Review: Room, by Emma Donoghue

Published: September 2010

Finally got around to it: October 2010


In recent weeks, thanks to the glut of the publishing industry’s awards season, several books have been on everybody’s lips. The two that seem to be going back and forth across the headlines like two dancers that just won’t leave the floor when the lights come on are Jonathan Franzen’s Freedom, and Emma Donoghue’s Room. And since I have next to no desire to read the Oprah-endorsed juggernaut that is Freedom (partially because it really has such a fugly cover. I mean seriously, it looks like baby’s first Photoshop job gone viciously wrong), I threw my cards in with Room and decided to see what the epic-tier fuss was all about.

Short answer? It’s very good, definitely unique, distressing beyond words and to use a current en vogue term that just won’t go away, unputdownable. With that said, it’s also not entirely satisfying.

A little bit more detail you say? The book is an amazing achievement and definitely deserving of it’s many accolades—for the authorial risk more than anything—but it is not without its faults. The most obvious of which was the narrator’s voice.

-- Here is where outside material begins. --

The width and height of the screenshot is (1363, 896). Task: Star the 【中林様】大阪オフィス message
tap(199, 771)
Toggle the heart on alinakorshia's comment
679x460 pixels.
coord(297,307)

It was a ballsy move to put the emotional entry point of the book in the mind of its five-year-old protagonist, Jack, and in most cases there is no other way I could imagine the book being told and being as effective, but it was an uphill climb into that mindset. I never felt lost in the plot, so to speak. Of course it’s not possible to transpose yourself into just any character, setting or plot, but with Room I never left the lobby—always watching from afar, like the story was being dictated rather than told. I’m not sure if that distinction is clear, but it’s the best I’ve got for the moment. More to the point, the child felt, well… robotic. His mannerisms and inquisitive nature in any given moment, in spite of the sheltered world apart from reality his mom had created for him, never felt genuine. This is more a problem with how it was written than with the idea of running with the child narrator. Again, it is not written poorly by any stretch of the imagination, but neither is it written convincingly. At least not for this reader. Jack’s moments of excitement and elation felt triggered in such perfunctory ways as to be more annoying than relatable.

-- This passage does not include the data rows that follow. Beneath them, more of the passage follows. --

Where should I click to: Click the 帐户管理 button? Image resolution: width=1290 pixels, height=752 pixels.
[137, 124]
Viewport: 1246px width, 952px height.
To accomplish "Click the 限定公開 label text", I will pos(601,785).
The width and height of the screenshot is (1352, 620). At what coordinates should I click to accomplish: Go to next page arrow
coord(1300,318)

Would I recommend the book? Absolutely. It’s a gut wrenching, painfully disturbing book, but entirely worthwhile and eye opening in many ways. Most likely some will read this and cry foul, wanting to tell me that I’ve missed some crucial element in my reading, but if I have to be honest, I can think of so many books this year from Canadian authors that have snagged me with their writing and ideas in a way that Room simply never managed to do. Maybe this review is a product of the hype. It’s possible, like I suspect would happen with Freedom at this point, that my expectations were too high going into the book. Whether or not that changed anything isn’t the point, because when all is said and done, I was left wishing so many scenes had been handled in an incrementally different manner. Enough of those increments add up to something substantial, and that’s why Room failed to convince me that it was anything more than an engaging, often uncomfortable, sometimes enlightening experience.

3 comments:

  1. I totally disagree about the narrator's voice. For me, that was the best part of the book. Jack isn't just any five-year-old kid. He's a five-year-old whose entire world is an 11'x11' room, in which Room is real and everything else is Outer Space or TV. His reactions to anything unfamiliar are understandably out of proportion, and remember: he's just discovering that his entire life has been a lie. We can't have the same expectations of him that we'd have of a normal five-year-old narrator.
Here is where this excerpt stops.